This weekend, though, a small corner of the Internet exploded with concern that Dropbox was going too far, actually scanning users’ private and directly peer-shared files for potential copyright issues. What’s actually going on is a little more complicated than that, but it shows that sharing a file on Dropbox isn’t always the same as sharing that file directly from your hard drive over something like e-mail or instant messenger.
The whole kerfuffle started yesterday evening, when one Darrell Whitelaw tweeted a picture of an error he received when trying to share a link to a Dropbox file via IM. The Dropbox webpage warned him and his friend that “certain files in this folder can’t be shared due to a takedown request in accordance with the DMCA.”
So, is Dropbox snooping through your files? Well, yes, but no.
“We sometimes receive DMCA notices to remove links on copyright grounds,” the company said in a statement provided to Ars. “When we receive these, we process them according to the law and disable the identified link. We have an automated system that then prevents other users from sharing the identical material using another Dropbox link. This is done by comparing file hashes.”

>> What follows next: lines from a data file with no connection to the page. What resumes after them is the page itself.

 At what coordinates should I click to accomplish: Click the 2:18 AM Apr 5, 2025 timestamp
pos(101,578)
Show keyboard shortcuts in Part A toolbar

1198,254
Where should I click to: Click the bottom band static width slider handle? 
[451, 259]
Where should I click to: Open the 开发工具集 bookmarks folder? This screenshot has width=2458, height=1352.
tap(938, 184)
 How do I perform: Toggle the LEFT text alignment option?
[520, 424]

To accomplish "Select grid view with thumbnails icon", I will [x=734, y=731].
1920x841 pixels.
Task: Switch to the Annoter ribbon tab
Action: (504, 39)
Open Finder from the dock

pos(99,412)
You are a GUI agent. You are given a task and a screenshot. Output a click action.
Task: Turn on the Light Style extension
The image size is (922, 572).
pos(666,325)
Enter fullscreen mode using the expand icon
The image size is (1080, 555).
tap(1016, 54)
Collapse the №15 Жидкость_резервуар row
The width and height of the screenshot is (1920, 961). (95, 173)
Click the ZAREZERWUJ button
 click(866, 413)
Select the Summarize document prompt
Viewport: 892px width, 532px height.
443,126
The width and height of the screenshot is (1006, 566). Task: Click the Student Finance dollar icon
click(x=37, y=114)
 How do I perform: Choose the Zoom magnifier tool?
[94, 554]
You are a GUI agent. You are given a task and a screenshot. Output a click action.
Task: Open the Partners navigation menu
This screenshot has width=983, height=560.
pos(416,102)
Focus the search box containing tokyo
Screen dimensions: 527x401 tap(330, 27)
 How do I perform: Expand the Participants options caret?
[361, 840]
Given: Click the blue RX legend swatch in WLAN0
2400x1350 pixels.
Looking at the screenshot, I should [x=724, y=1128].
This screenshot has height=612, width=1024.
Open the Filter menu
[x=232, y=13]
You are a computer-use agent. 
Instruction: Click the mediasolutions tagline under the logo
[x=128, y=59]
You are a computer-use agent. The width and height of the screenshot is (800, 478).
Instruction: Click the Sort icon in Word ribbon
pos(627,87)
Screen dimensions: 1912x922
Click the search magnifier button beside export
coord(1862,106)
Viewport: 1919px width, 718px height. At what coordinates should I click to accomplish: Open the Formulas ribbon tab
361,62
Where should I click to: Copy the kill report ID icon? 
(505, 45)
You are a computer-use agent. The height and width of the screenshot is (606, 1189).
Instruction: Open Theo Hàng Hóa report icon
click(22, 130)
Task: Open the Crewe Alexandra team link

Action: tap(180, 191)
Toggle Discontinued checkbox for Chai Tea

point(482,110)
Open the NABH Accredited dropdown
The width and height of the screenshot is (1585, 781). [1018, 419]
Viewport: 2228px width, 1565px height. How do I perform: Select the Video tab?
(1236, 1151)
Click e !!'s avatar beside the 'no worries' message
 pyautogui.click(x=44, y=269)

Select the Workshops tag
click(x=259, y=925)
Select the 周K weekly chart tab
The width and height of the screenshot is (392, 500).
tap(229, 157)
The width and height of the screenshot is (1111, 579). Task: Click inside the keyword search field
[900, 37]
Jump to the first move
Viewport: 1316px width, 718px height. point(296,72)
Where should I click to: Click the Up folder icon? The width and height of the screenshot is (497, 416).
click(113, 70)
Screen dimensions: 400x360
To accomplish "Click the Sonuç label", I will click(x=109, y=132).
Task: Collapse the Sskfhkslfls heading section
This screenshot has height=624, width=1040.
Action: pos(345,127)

To be clear, Dropbox hasn’t removed or deleted Whitelaw’s files, they’ve just denied his ability to share a link to the file, which all things considered, seems fairly reasonable. More relevant though, is that yes, Dropbox is in effect scanning your files even if it is just being done by file hash bots, so while Whitelaw and undoubtedly many, many others may use Dropbox just like a private external hard drive at home or at work, it, like most everything else cloud related, is definitely not private.